__TASK GOAL__
Write out all the items again, switching every "GUI agent" to "interface agent" and keeping everything else the same. Omit the pictures from your version.

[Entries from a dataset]

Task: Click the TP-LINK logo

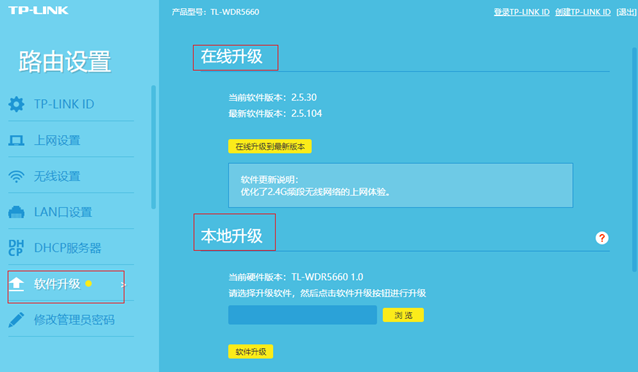Action: [38, 10]
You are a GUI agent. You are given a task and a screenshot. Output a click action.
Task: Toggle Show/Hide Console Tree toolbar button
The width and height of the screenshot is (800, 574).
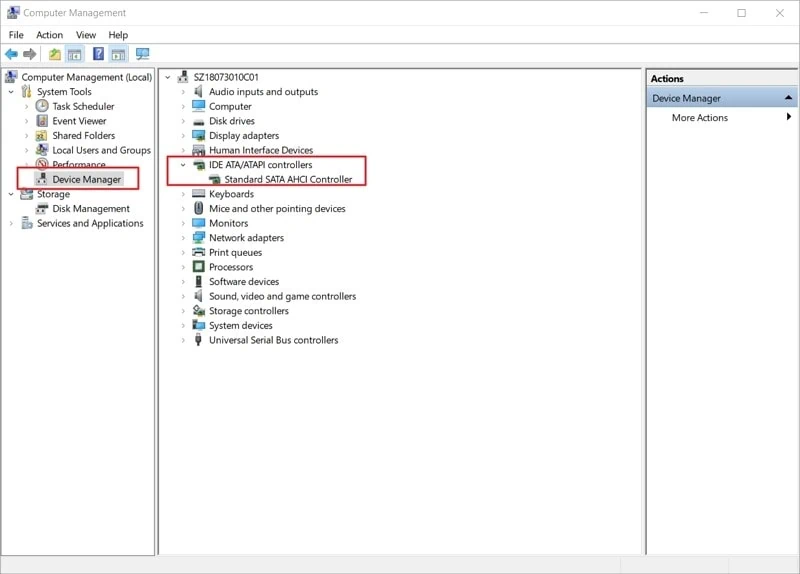(x=74, y=54)
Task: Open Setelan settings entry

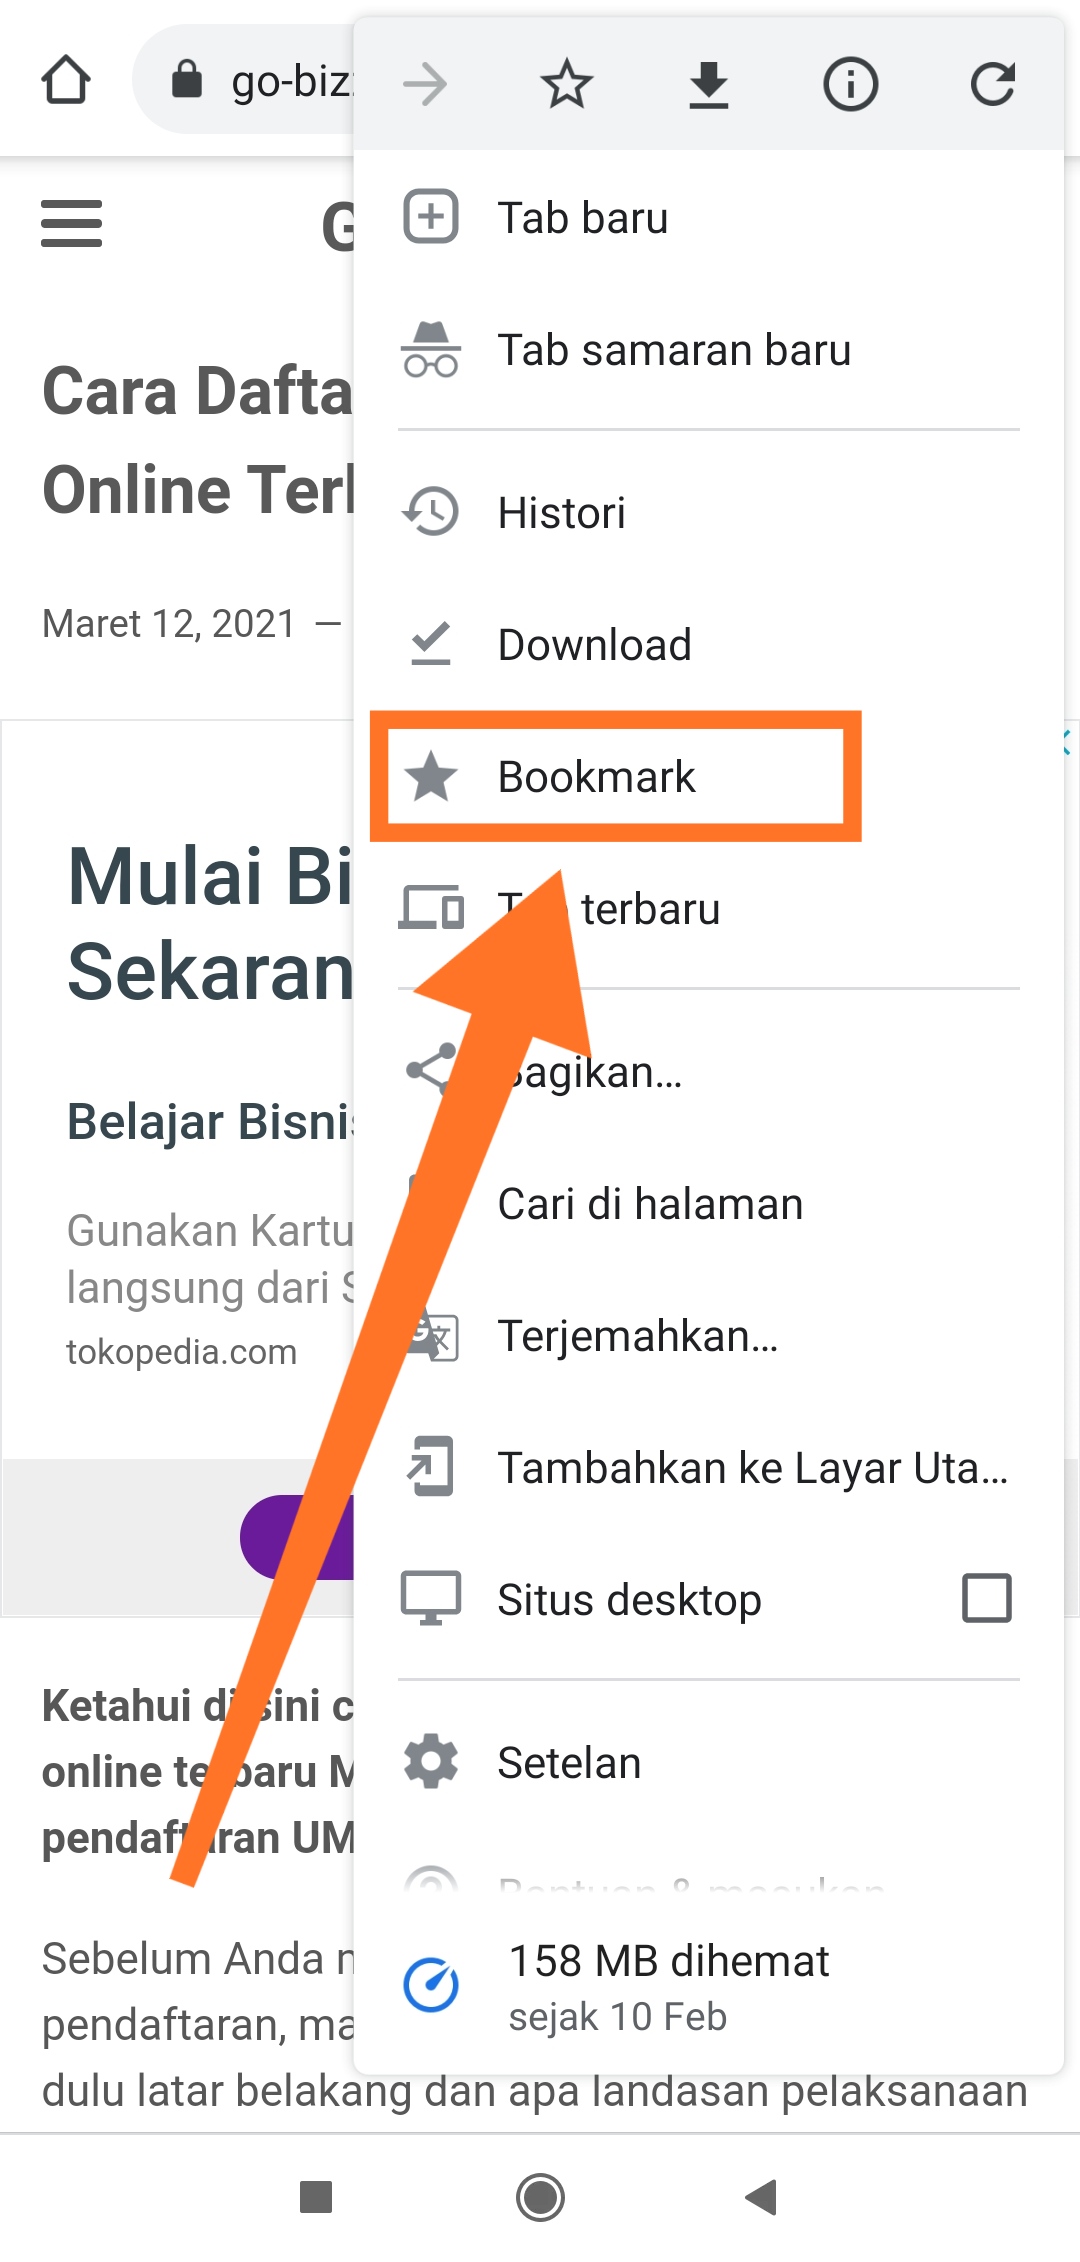Action: tap(709, 1763)
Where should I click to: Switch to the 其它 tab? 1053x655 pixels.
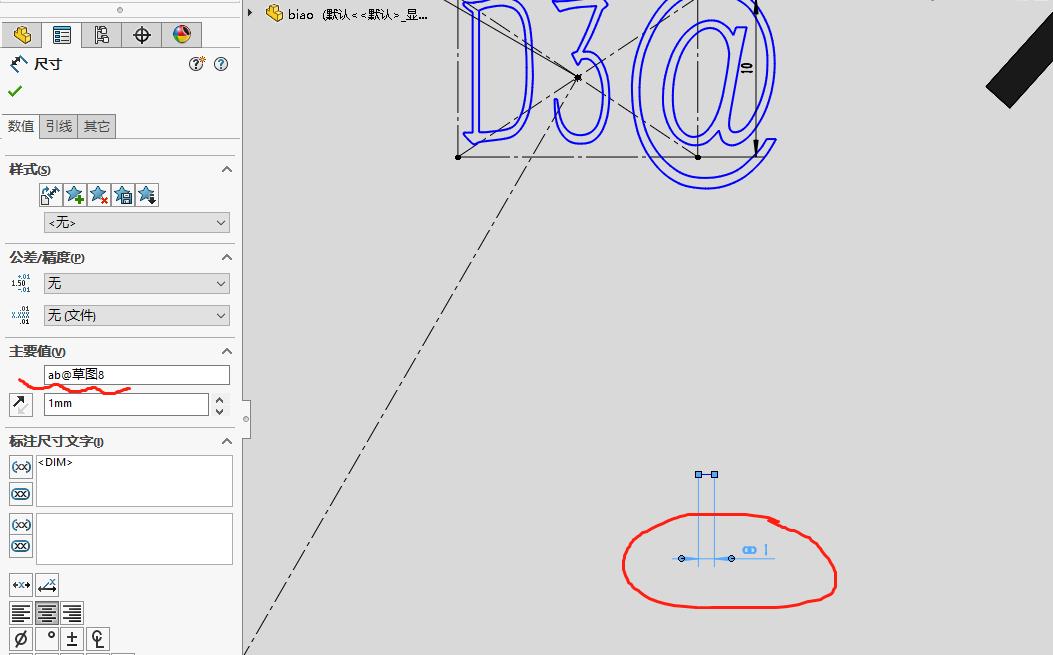[x=97, y=126]
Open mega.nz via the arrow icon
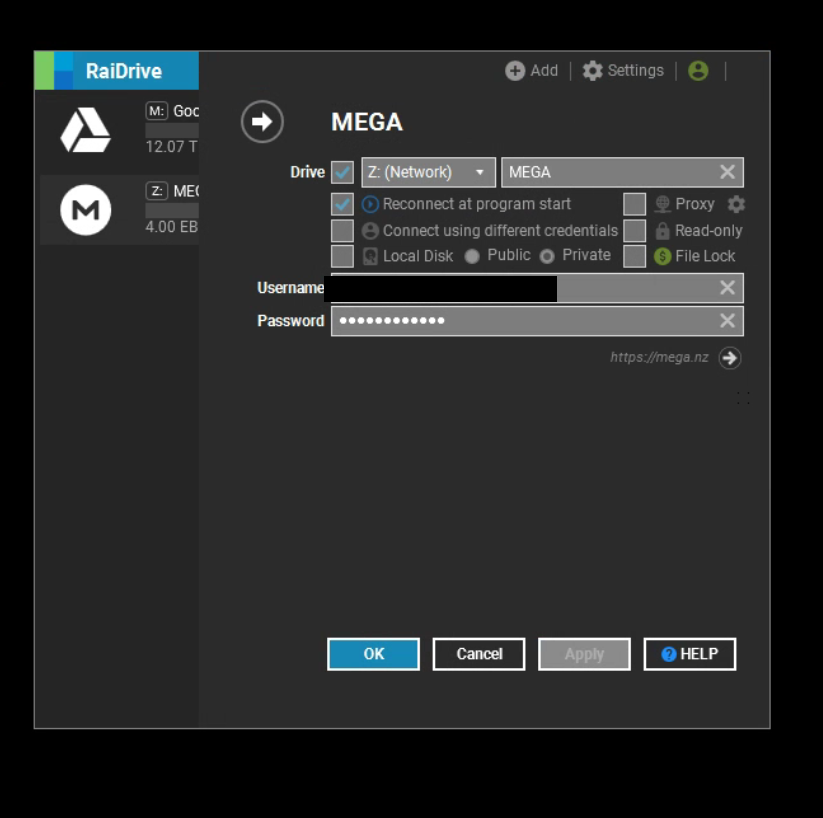This screenshot has height=818, width=823. click(730, 358)
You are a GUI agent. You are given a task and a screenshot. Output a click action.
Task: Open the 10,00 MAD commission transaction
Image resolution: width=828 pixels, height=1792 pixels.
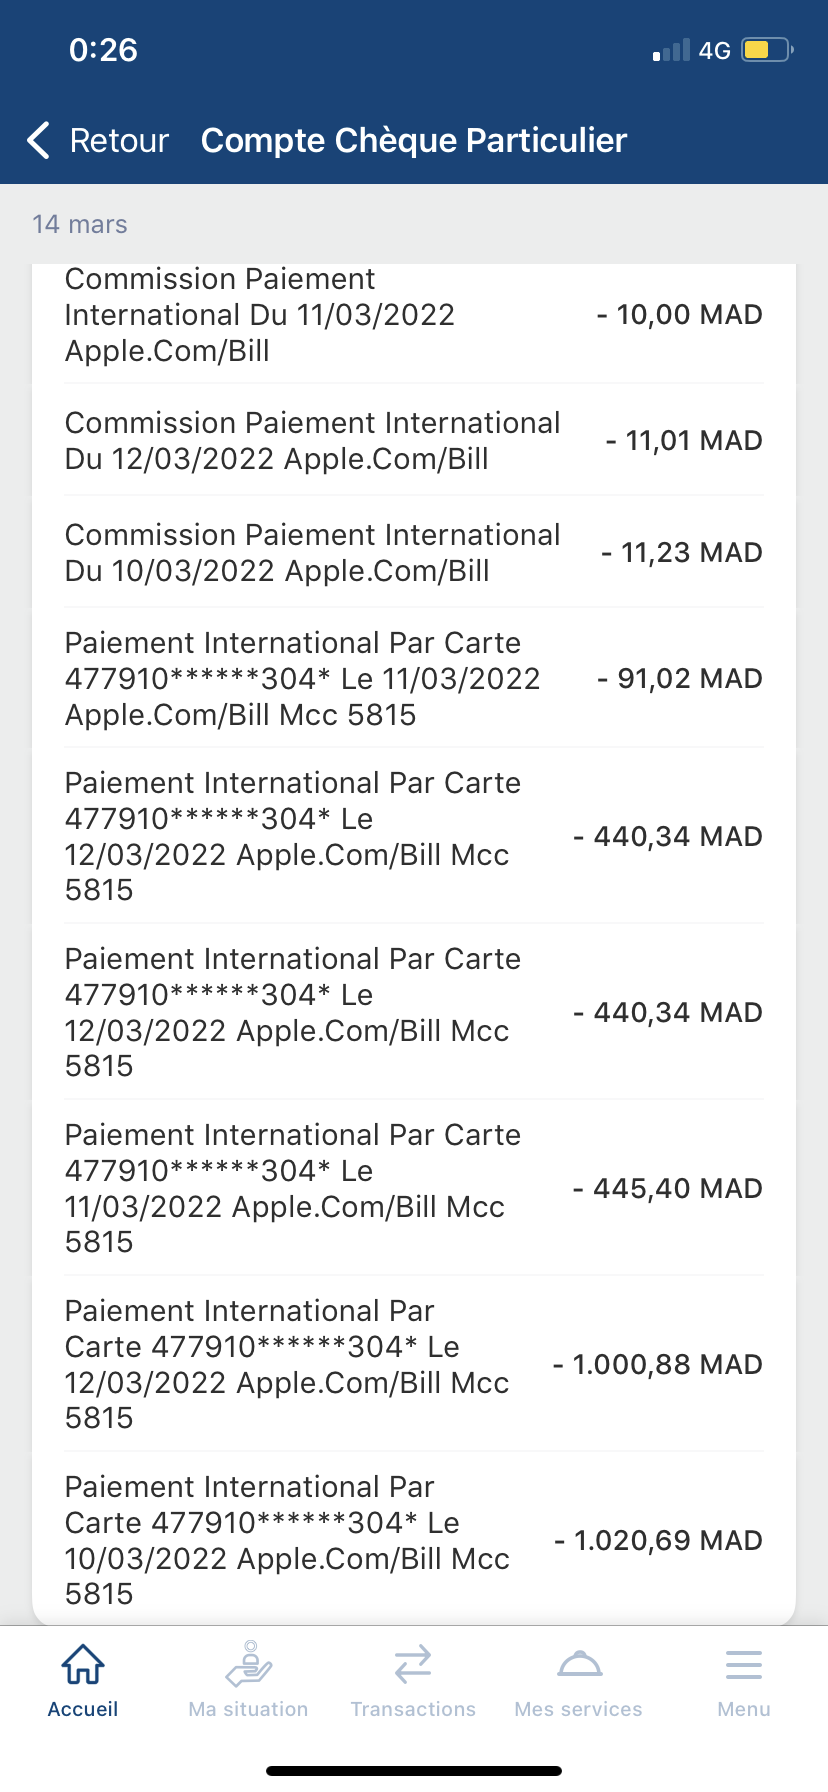[414, 315]
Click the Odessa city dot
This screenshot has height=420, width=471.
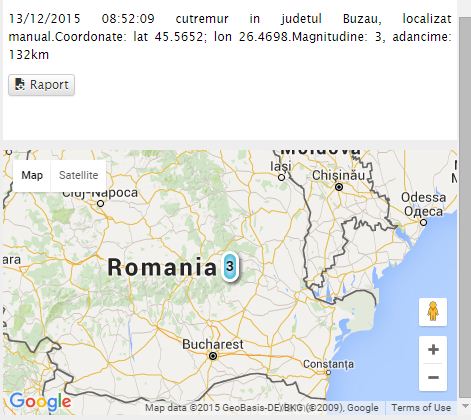tap(423, 222)
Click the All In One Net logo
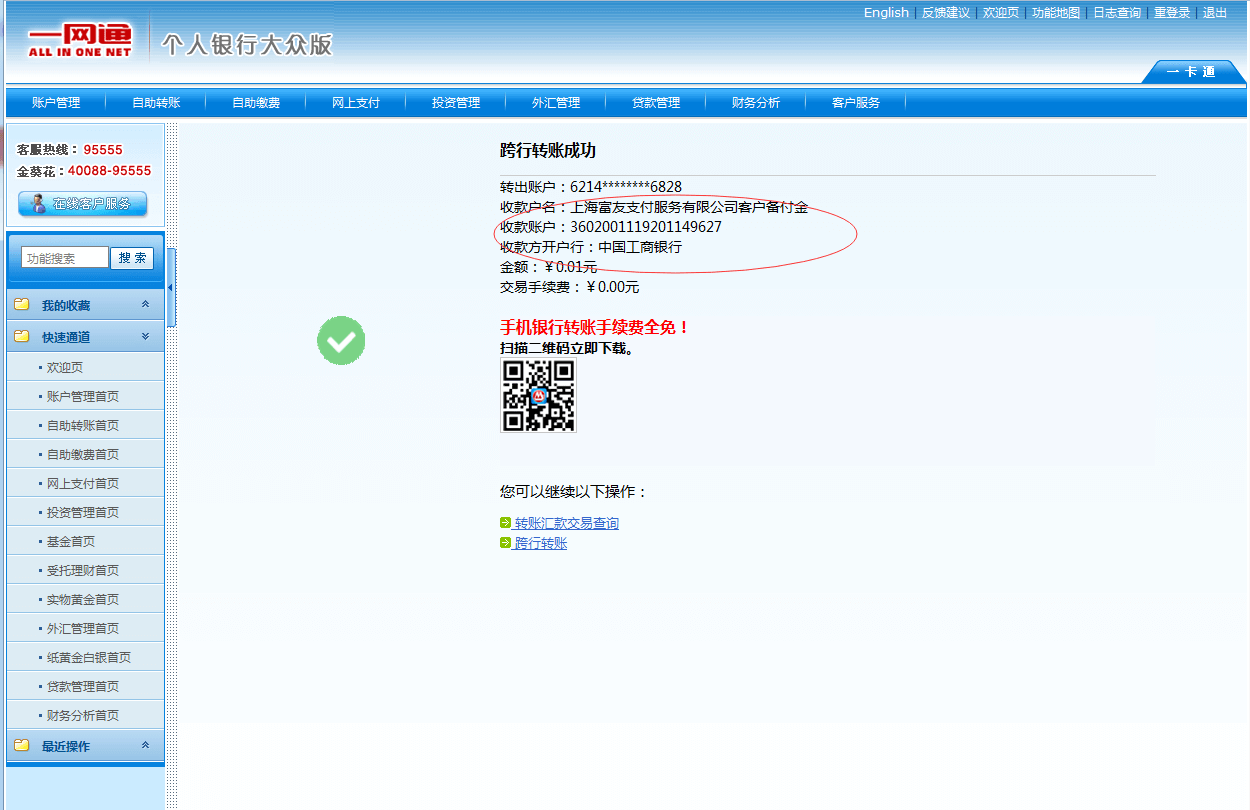 click(80, 41)
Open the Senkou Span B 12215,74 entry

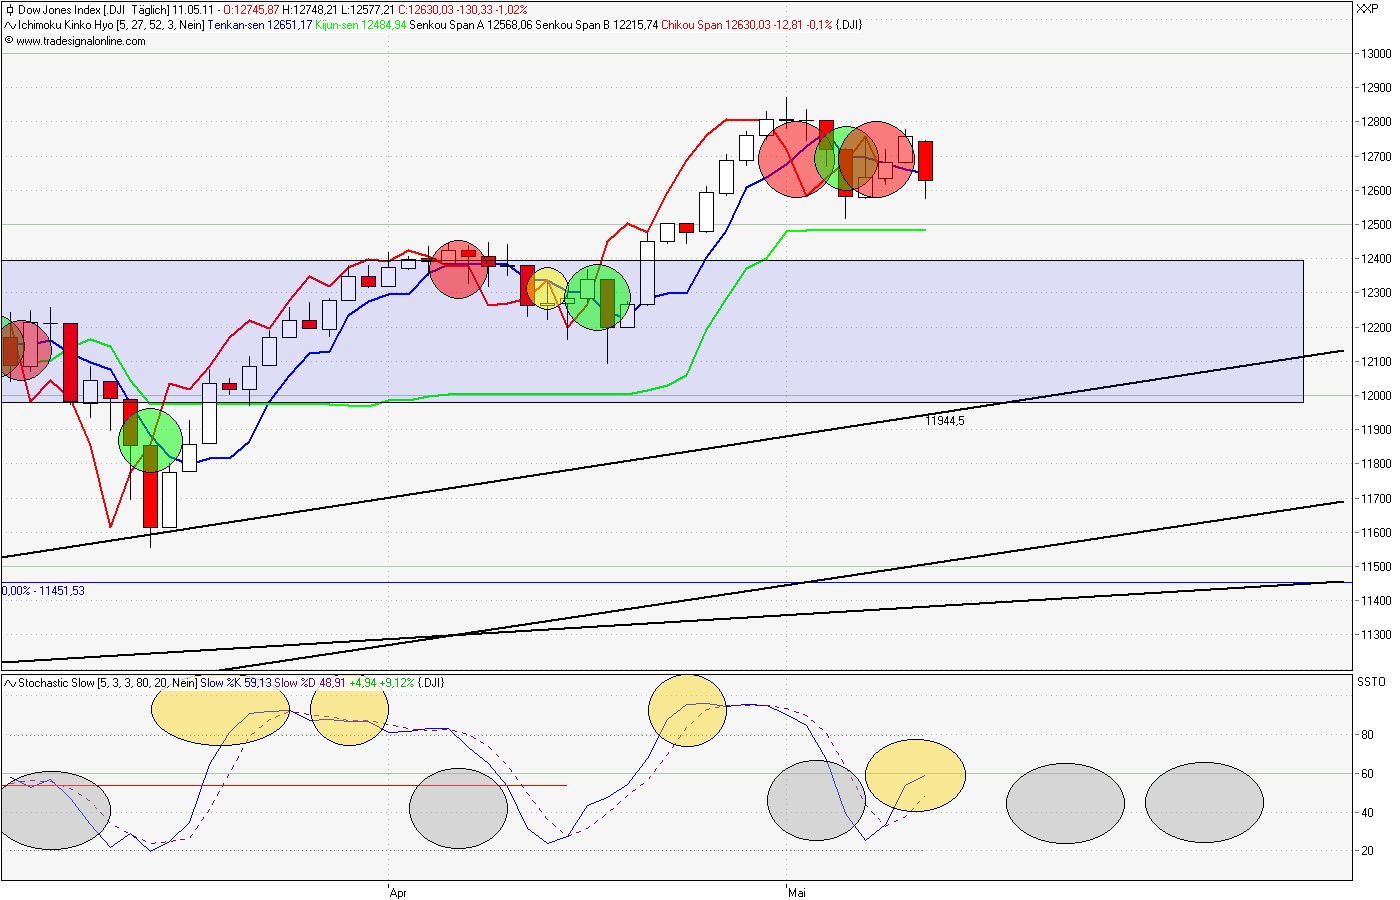595,27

__SOLUTION TO THE EXERCISE__
Task: Click the TP-LINK logo

Action: [38, 10]
You are a interface agent. You are given a task and a screenshot. Output a click action.
Task: Toggle Show/Hide Console Tree toolbar button
The width and height of the screenshot is (800, 574).
(x=74, y=54)
Task: Open Setelan settings entry

Action: tap(709, 1763)
Where should I click to: Switch to the 其它 tab? 1053x655 pixels.
[x=97, y=126]
Open mega.nz via the arrow icon
This screenshot has height=818, width=823. click(730, 358)
You are a interface agent. You are given a task and a screenshot. Output a click action.
Task: Open the 10,00 MAD commission transaction
Image resolution: width=828 pixels, height=1792 pixels.
[414, 315]
Click the Odessa city dot
This screenshot has height=420, width=471.
tap(423, 222)
Click the All In One Net logo
 click(80, 41)
Open the Senkou Span B 12215,74 entry

595,27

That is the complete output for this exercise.